Abstract

Two children with acute lymphoblastic leukemia (ALL), whose lymphoblasts lacked terminal deoxynucleotidyl transferase (TdT) by both enzyme and fluorescent antibody assay, responded poorly or not at all to vincristine and prednisone. Both patients had high presenting white counts and mixed L1-L2 morphology. Lymphoblasts from one patient, an adolescent boy with a mediastinal mass, possessed surface membrane receptors for sheep red cells (E) and for complement (EAC) and had elevated adenosine deaminase activity (ADA). Lymphoblasts from a 2.5-yr- old boy without a mediastinal mass did not form E or EAC rosettes and did not express the la-like antigen or carry surface immunoglobulin. The poor response to therapy and absence of TdT were associated with a lymphoblast phenotype suggestive of a highly differentiated T-cell- derived line in one instance and an undifferentiated cell in the other instance. It is postulated that absence of TdT may predict poor therapeutic efficacy of vincristine and prednisone in acute lymphoblastic leukemia in childhood.
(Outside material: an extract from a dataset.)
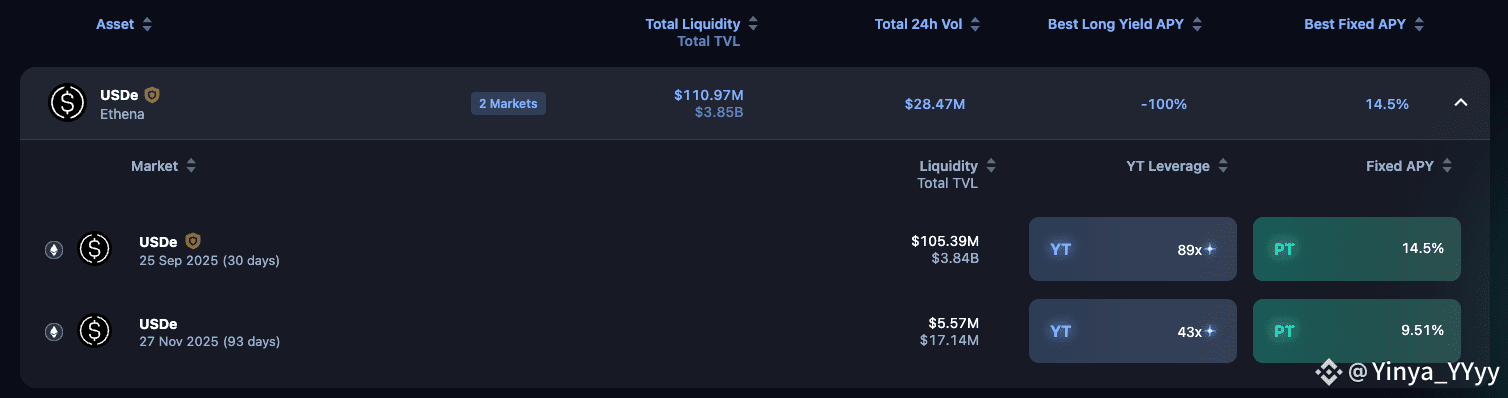Click the USDe token logo in the 25 Sep 2025 row
Image resolution: width=1508 pixels, height=398 pixels.
pos(95,249)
The absence of TdT may correlate with other developmental characteristics of lymphoblasts, such as altered function or low numbers of glucocorticoid receptors or resistance to lysis by steroid drugs. Determination of many parameters of lymphoblast phenotype at diagnosis to characterize the nature of the malignant cells more precisely may ultimately enhance our understanding of, and improve therapy for, the group of leukemic children who fail to respond to standard regimens.